NSE Adds KSh 817 Billion in Wealth as Market Hits All-Time High in H1
The Nairobi Securities Exchange (NSE) closed the first half of 2026 in remarkable fashion, adding KSh 817.2 billion in investor wealth between January and June — one of the most productive six-month stretches in the bourse's history. Total market capitalisation climbed to a fresh all-time record of KSh 3.812 trillion by the opening week of July, cementing the NSE's status as one of East Africa's most dynamic capital markets and renewing confidence among institutional and retail investors alike.
A Half-Year of Across-the-Board Gains
The bull run was broad-based and persistent. The NSE All-Share Index (NASI) gained 20.14% over the six-month period, while the NSE 25 — which tracks the top 25 companies by market capitalisation and liquidity — rose 21.82%. The NSE 10 Index, concentrated among the country's blue-chip counters, recorded a 22.61% gain, demonstrating that investor appetite for quality was particularly strong. The NSE 20, one of the exchange's oldest and most closely watched indices, climbed to 3,710 points on June 25, 2026, its highest level in several years.
June was the standout month of the half, with equities posting their strongest single-month performance of the year and pushing several counters to multi-year highs. Market analysts attribute the momentum to a combination of strong corporate earnings, an improving macroeconomic environment, easing inflation and renewed confidence in Kenya's long-term growth trajectory following a string of positive policy signals from the government.
Banking Sector Leads the Charge
The NSE's Banking Sector Index was the star performer of H1 2026, surging 25.27% over the period — outpacing every other sector index on the exchange.
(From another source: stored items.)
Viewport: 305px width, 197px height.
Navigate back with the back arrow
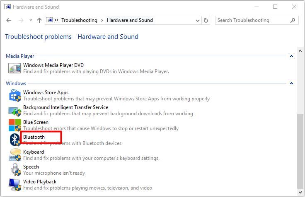coord(9,20)
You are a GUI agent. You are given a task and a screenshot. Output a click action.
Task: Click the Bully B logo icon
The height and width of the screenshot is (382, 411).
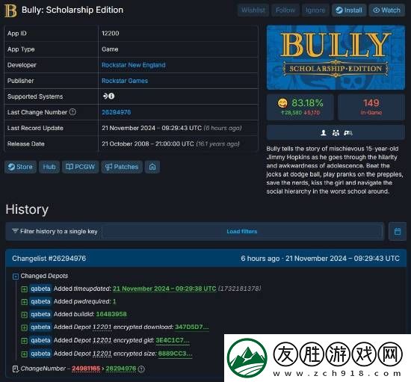pos(10,10)

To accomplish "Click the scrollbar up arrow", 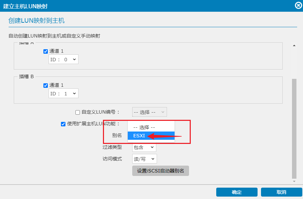I will point(294,45).
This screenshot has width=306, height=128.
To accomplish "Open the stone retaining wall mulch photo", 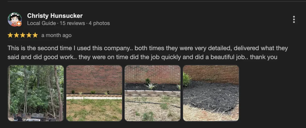I will pos(152,93).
This banking-led rally was underpinned by a succession of strong first-quarter 2026 earnings releases from Kenya's major lenders, including Equity Group Holdings, KCB Group and NCBA Group. Analysts noted that improved net interest margins, recovering loan demand and disciplined cost management all contributed to earnings beats that consistently surprised on the upside.
Safaricom, Kenya's most valuable listed company by market capitalisation, also contributed materially to overall index gains following the announcement of its record FY2026 results, which included a KSh 95.6 billion attributable profit and the largest corporate dividend in Kenyan history at KSh 80.1 billion. The stock's performance over the half reflected investor enthusiasm for Safaricom's growth trajectory, particularly within its M-Pesa financial services business.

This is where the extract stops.